LW: Sie haben den Flächenverbrauch durch Renaturierungsmaßnahmen angesprochen. Diese kommt zu den normalen naturschutzrechtlichen Ausgleichsmaßnahmen hinzu. Wie kann man beide Maßnahmen im Sinne der Flächenschonung koordinieren?
Lautenschläger: Unser Ziel ist es, dass sich die Kommunen wesentlich früher und besser abstimmen. Als ganz wichtige Argumentationshilfen dienen die landwirtschaftlichen Fachpläne, die wir jetzt flächendeckend haben. Hier wird zum Beispiel ausgewiesen, was Ackerfläche bleiben sollte. Wichtig ist auch, dass die Regierungspräsidien dies in ihren Planungen von vorneherein berücksichtigen.
LW: Wie verbindlich sind die landwirtschaftlichen Fachpläne?
Lautenschläger: Die Regierungspräsidien als große Planungsbehörden haben ja an der Erstellung der Fachpläne mitgewirkt. Die werden die Fachpläne in ihren Überlegungen einbeziehen. Wichtig ist, dass die wertvollen Flächen identifiziert sind und dass jede Behörde, wenn es um eine Maßnahmen geht, den Fachplan zur Hand hat. Es wird allerdings immer einen Zielkonflikt geben, weil für Infrastrukturmaßnahmen Ausgleich erbracht werden muss. Aber wir müssen schauen, dass Ausgleichsmaßnahmen vernünftig koordiniert werden. Unser Ziel ist es, Flächen zu erhalten.
LW: Vom Berufsstand wird ein Landwirtschaftsgesetz gefordert, um dem Flächenschutz noch mehr Gewicht zu verleihen. Wie stehen Sie dazu?
Lautenschläger: Ich denke, wir sollten erst einmal mit den Fachplänen arbeiten, damit wir zeigen können, dass die Erstellung der Pläne auch einen Sinn hat.
LW: Die Landesregierung hat es sich zum Ziel gesetzt, dass bis 2020 in Hessen 20 Prozent des Endenergieverbrauchs aus erneuerbaren Energien erzeugt wird.
Lautenschläger: Das ist eine große Chance für die Landwirtschaft. Biogasanlagen spielen eine immer wichtigere Rolle. Es gibt zwar eine Konkurrenz zwischen der Produktion von Nahrungs- oder Futtermitteln und der Gewinnung von erneuerbaren Energien. Letzlich ist das aber eine Entscheidung des Landwirts als Unternehmer. Neben den Biogasanlagen zur Stromerzeugung spielt auch die Nutzung von Holz eine wichtige Rolle. Das ist für die Landwirtschaft schon deshalb interessant, weil das Thema Kurzumtriebsplantagen auf die Tagesordnung kommen wird.

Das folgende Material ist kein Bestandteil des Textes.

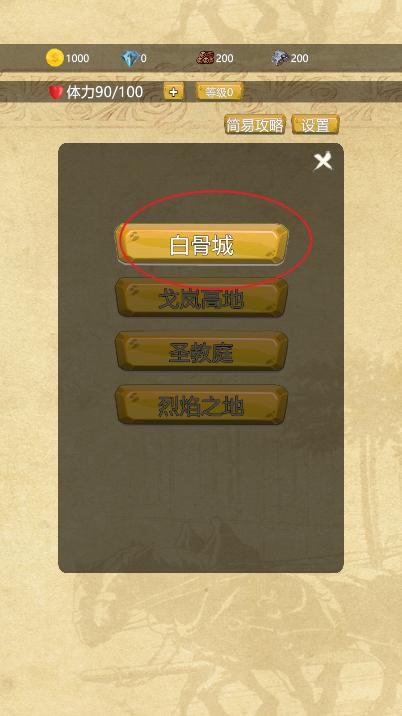Close the stage selection dialog
Image resolution: width=402 pixels, height=716 pixels.
click(x=323, y=162)
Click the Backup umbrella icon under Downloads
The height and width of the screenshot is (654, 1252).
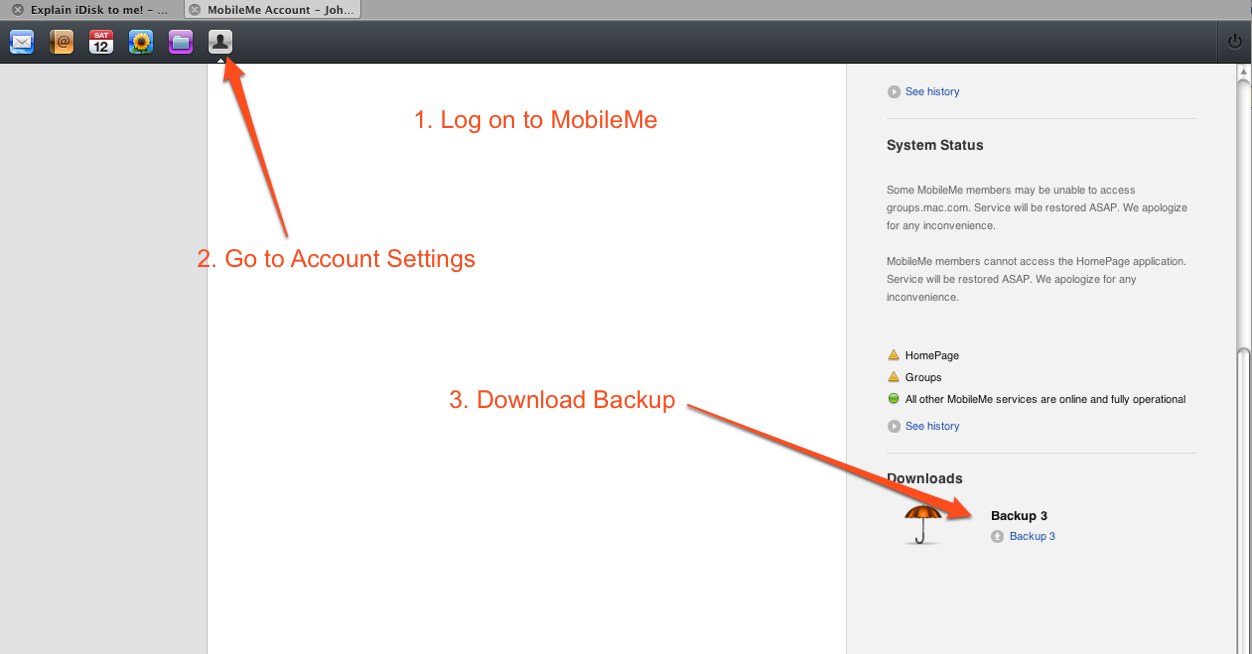tap(922, 524)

LW: Gibt es einen Schwerpunkt im Bereich erneuerbarer Energien?
Lautenschläger: Biomasse hat in Hessen derzeit einen Anteil von drei Viertel an den erneuerbaren Energien. Hier gibt es noch ein beachtliches Potenzial, weil der technische Fortschritt im Energiebereich mit Sieben-Meilen-Stifeln voranschreitet.
LW: Wie stehen sie zu Photovoltaikanlagen auf landwirtschaftlichen Flächen?
Lautenschläger: Wir haben grundsätzlich das Interesse, gute Böden für die Landwirtschaft zu erhalten. Man muss aber auch die jeweilige Interessenlage vor Ort sehen.
LW: Sehen Sie beim Klimaschutz die Landwirtschaft eher als Verursacher oder als Opfer?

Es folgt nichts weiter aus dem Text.